Hacking RFID Billing Schemes For Fun and Free Rides
The MIFARE Classic is one of the most used contactless cards in the world. It has been created by NXP Semiconductors and uses RFID communication. The Industry has been using this card in access control systems deployed in buildings, as well as in the public transportation as a ticket replacement. In 2008, two groups of researchers, conducting their work almost independently, have performed the card communication protocol and Crypto-1 cipher reverse engineering, uncovering several security weaknesses, which has jeopardized the card reputation. As a consequence, malicious users might clone this card in a couple of seconds. Since then, the MIFARE Classic has been highly exposed on the media. Besides that, other forms of attack have been researched, once there are numerous important systems yet using this undermined technology. This talk is intended to present the card features, the main types of attack, workarounds to control them and, as much as possible, keeping the system secure. As proof of concept we will show how to dump and clone old SUBE cards that still working on the buenos aires subway and bus transportation services.

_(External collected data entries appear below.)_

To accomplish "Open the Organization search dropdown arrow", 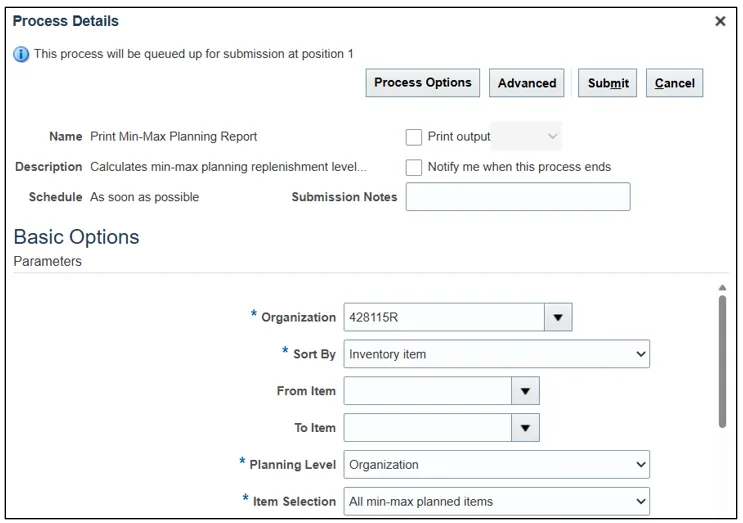I will click(558, 318).
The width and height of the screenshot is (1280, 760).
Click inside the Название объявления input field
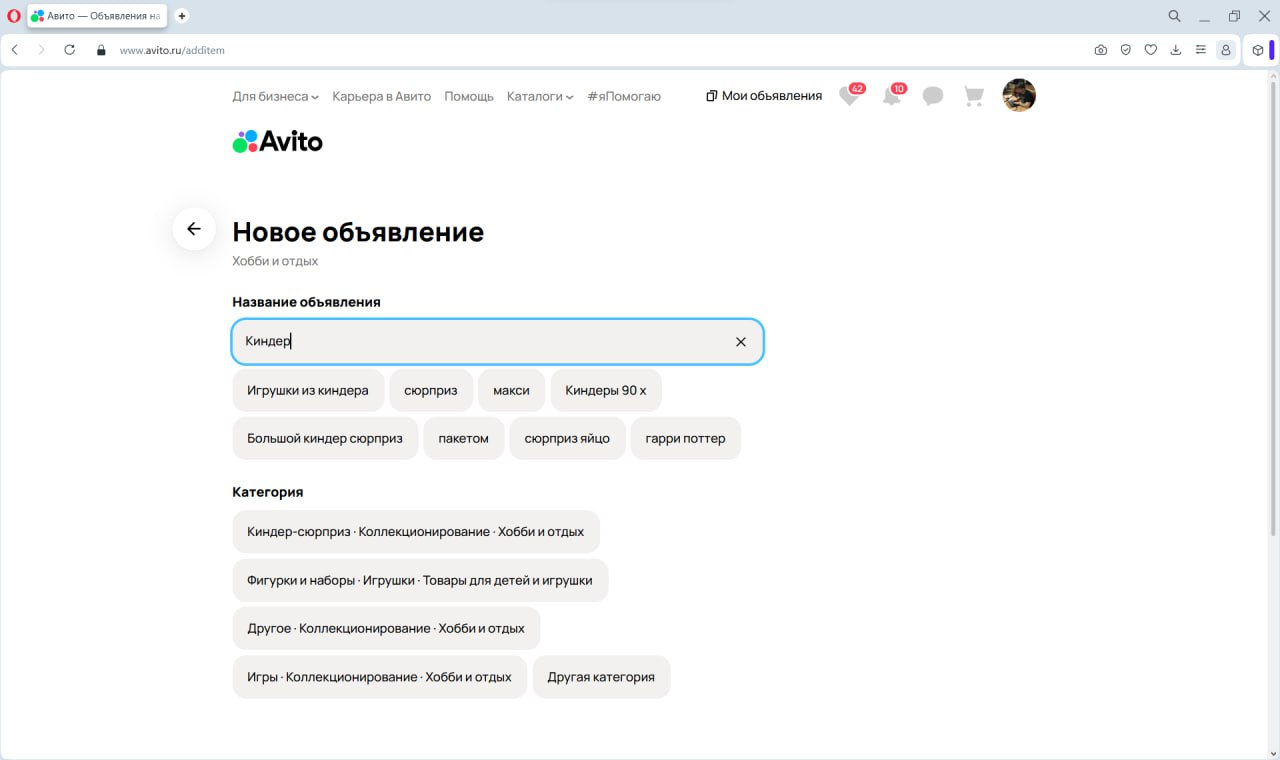pyautogui.click(x=450, y=341)
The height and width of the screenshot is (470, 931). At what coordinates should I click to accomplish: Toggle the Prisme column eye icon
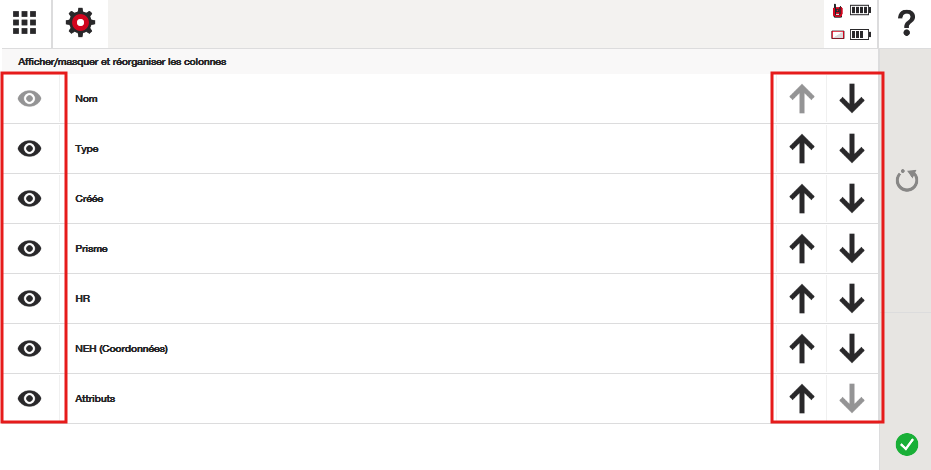[31, 249]
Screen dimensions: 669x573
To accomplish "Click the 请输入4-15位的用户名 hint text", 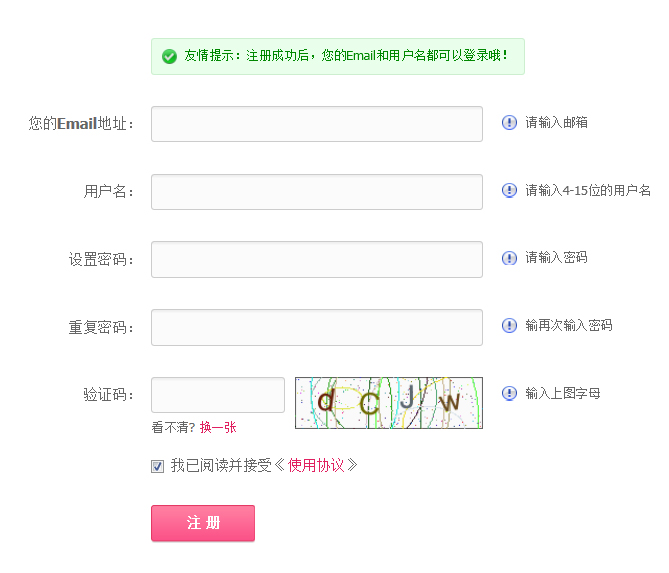I will (x=588, y=191).
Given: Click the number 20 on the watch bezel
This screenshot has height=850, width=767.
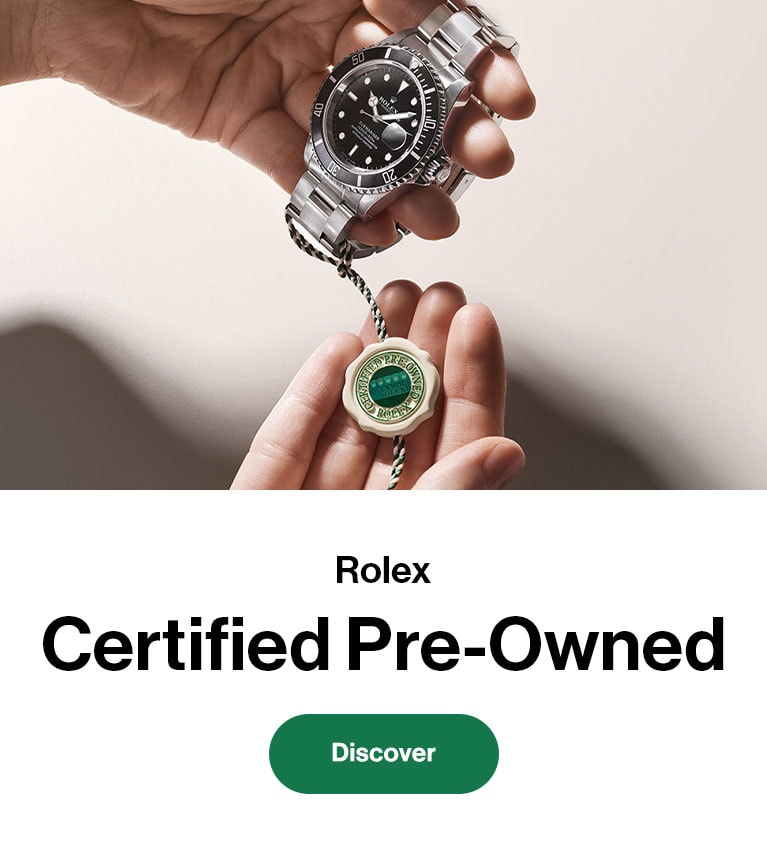Looking at the screenshot, I should coord(389,177).
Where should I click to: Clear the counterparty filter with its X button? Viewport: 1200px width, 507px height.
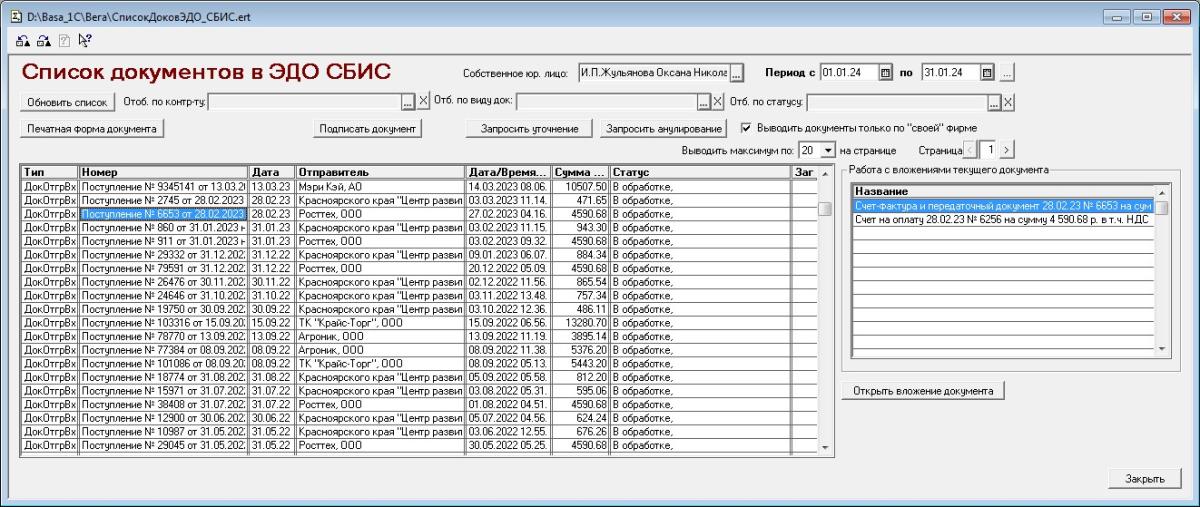[x=423, y=101]
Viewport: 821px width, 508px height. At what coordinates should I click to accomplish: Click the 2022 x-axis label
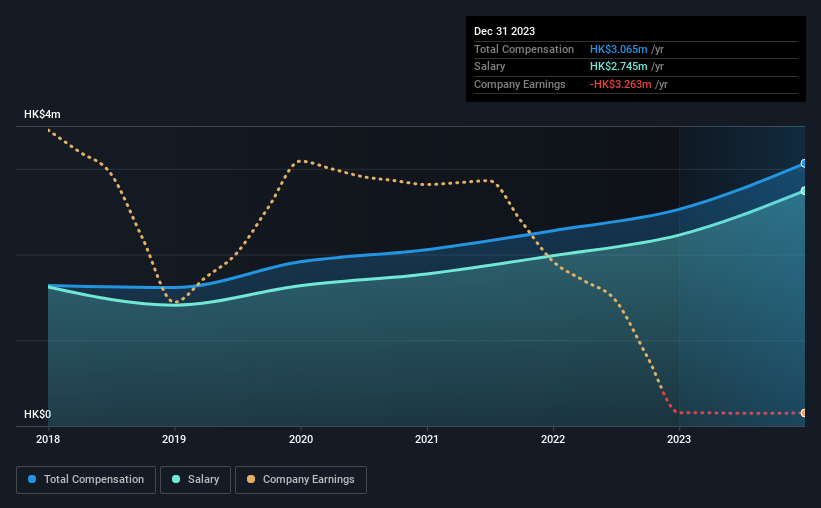pyautogui.click(x=553, y=439)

Marcio Almeida is an Application Security Consultant. He has a Master Degree (UFPE) focusing in Web Application Security and has more than seven years of experience hacking stuff in app & net penetration tests. Marcio also is a Crypto Geek, E-Music Lover and a little bit crazy (who isn't?! :-P). He has previously spoken at Alligator Security Conference (2012 and 2013), You Sh0t the Sheriff (2014) and PasswordsCon Las Vegas (2014).